A computer CPU executes a very large number of mathematical calculations - or rather, a simulation of mathematical calculations - in binary code. No matter how powerful the CPU, or no matter how many CPUs are linked together, the computer or computer always remains at the level of simulated mathematics. It cannot rise one milllimetre towards true thinking.

True thinking means grasping abstract concepts. We examine a number of diverse objects and extract from them something non-material (and non-mathematical) that they have in common. So after looking at a collection of green living things, we abstract the concept of 'tree'. These things that physically may look quite dissimilar all have something in common - a nature, itself not reductible to physical phenomena. They are trees.

With the exception of names and proper nouns (and not even them really), every word in English expresses an abstract concept, something that itself is not physical but is possessed in common by physical entities. Abstract concepts extend to every part of our understanding of the universe: 'beautiful, 'good', 'evil', 'useful', 'expendable', and so on. A computer does not begin to comprehend them. It just performs mechanical simulations of mathematical calculations. It doesn't even understand the maths it does. We understand the truth behind the affirmation that 2 + 2 = 4. A computer is just programmed to produce a mechanical simulation of that calculation.

Since computers can't think they can't make decisions based on thinking. They can't, for example, conclude that the human race is a blot on creation and decide to exterminate it. They can't actually make decisions at all. They have no free will. Their 'decisions' are simply the end result of preprogrammed calculations. If they get things wrong, blame the humans that programmed them. They're just tools really.

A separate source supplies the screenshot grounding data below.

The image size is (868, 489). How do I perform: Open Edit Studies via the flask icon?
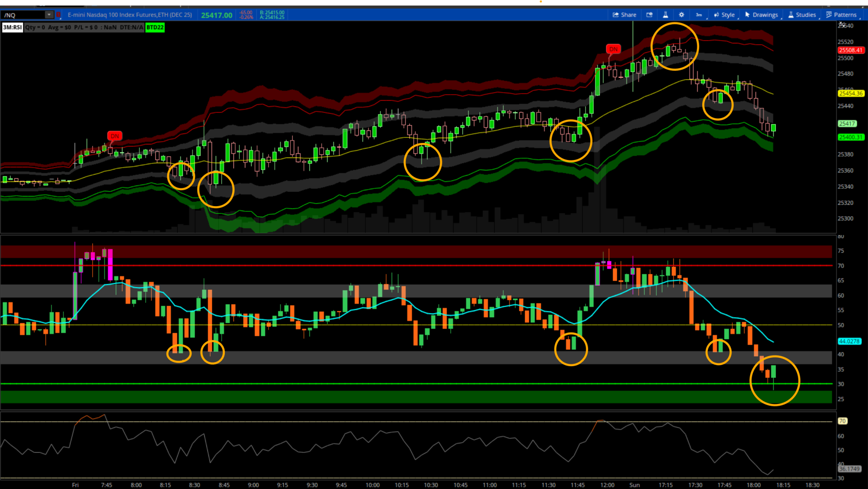pyautogui.click(x=665, y=15)
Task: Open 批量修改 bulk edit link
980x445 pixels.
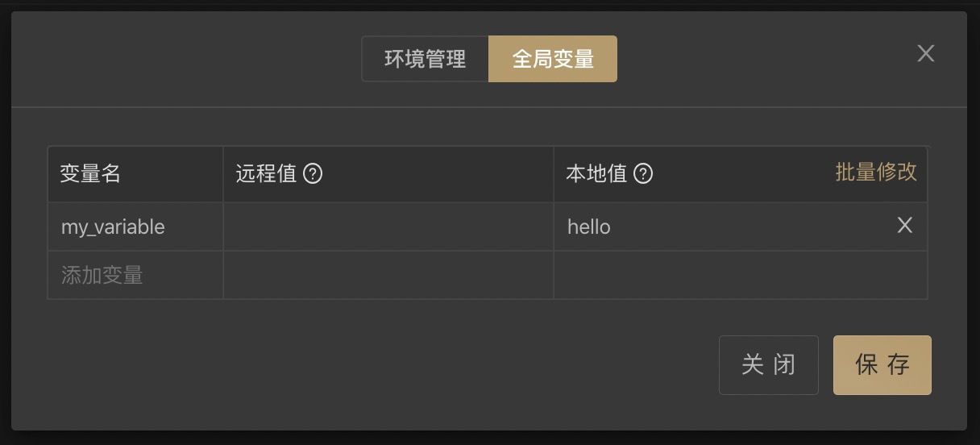Action: click(876, 172)
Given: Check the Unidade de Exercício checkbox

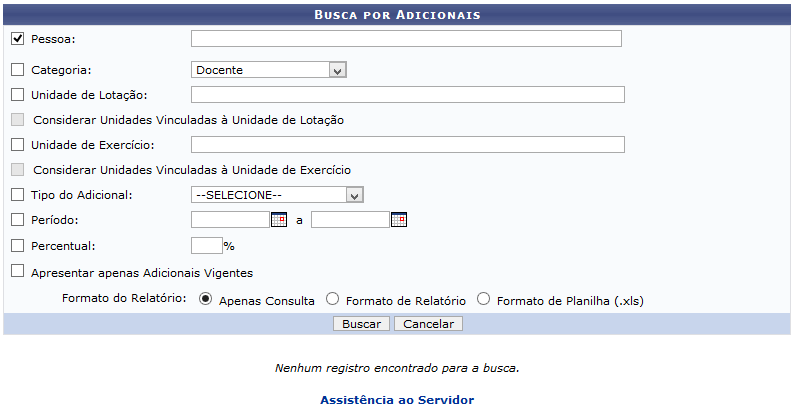Looking at the screenshot, I should pyautogui.click(x=17, y=145).
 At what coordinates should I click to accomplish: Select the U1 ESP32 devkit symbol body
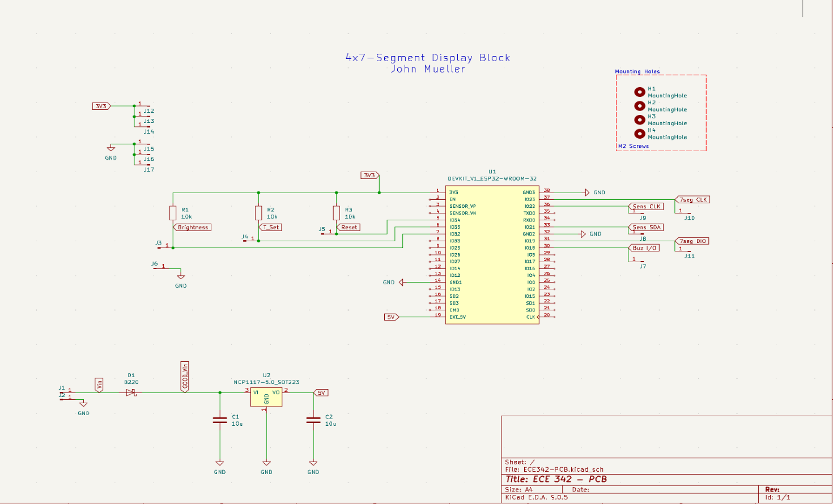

(I copied this post from another thread as it seems interesting enough to have a thread of its own)


----------



## Harpo (Jan 23, 2018)

*time-travelling Harpo arrives from the future*

Come with me if you want to laugh.

*returns to the future*

(He'll be back)​


----------



## J Riff (Jan 24, 2018)

It's organic AI that's the problem. Computers are as unreliable as humans. )


----------



## Foxbat (Jan 24, 2018)

Maybe the terminator will never exist but perhaps something like Nomad in Star Trek might? It's programme was corrupted and it began to 'sterilise' races it came across. So perhaps machines won't consciously set out to destroy us but may destroy us inadvertantly.


----------



## Coops (Jan 24, 2018)

Computers can indeed make decisions.  Perhaps not based on "thinking" but in response to stimuli.
For example, cars can autonomously apply the brakes if something is in its way and can turn the wheels if you stray out of your lane.  It will do this even if that is not exactly what you want to do for whatever Human based reason you might have.  No thinking is involved, just reaction.
In the Terminator series, Skynet was programmed to respond to nuclear threats without Human input because that would be too slow.  The more variables you add and the more complex the scenario the computer is asked to solve, the more chance there is to make a decision a Human would never make.
As we give AI more ability to make decisions for us in the name of convenience we give up some self determination.  There is little doubt that machines will give us unintended consequences as we ask them to do more.
Terminator cannot happen NOW, but in 50 years I would not be so sure.  So I disagree with the OP premise.  "Thinking" does not have to be part of the Terminator universe.  They are just reacting as they were programmed after evolving from a self learning neural net.


----------



## Serendipity (Jan 24, 2018)

Oh groan... sorry needed to get that out of my system first... I could write an extensive essay on this subject, but I'll limit myself to the future is going to be stranger than you good people think on this subject. If you want a small inkling, suggest you people read the free part on Amazon of my short story, Agents of Repair. But bottom line is Terminator isn't going to happen the way you a lot of people think (big destruction or insidious takeover) for very sound reasons.


----------



## tinkerdan (Jan 25, 2018)

Technically it seems the terminator itself was not the AI in the equation.(it used 8080 processors or some such and we know that is pre AI)
It was a robot programmed to kill--to target specifically humans and specific humans in the one situation.
Granting that Skynet was the AI that does not preclude that Andrew Skynet the human engineer won't go on some insane jape to destroy humanity with his mobile robotic terminator.

True Skynet won't happen.
However robots will already kill humans if they invade their work space without deactivating the robot.


----------



## Old_Man_Steve2016 (Jan 29, 2018)

Given the plots of the recent Terminator movies, it doesn't seem like Skynet does much thinking at all.
Are the directors even human? They don't seem to be thinking much either.


----------



## BAYLOR (Jan 29, 2018)

Old_Man_Steve2016 said:


> Given the plots of the recent Terminator movies, it doesn't seem like Skynet does much thinking at all.
> Are the directors even human? They don't seem to be thinking much either.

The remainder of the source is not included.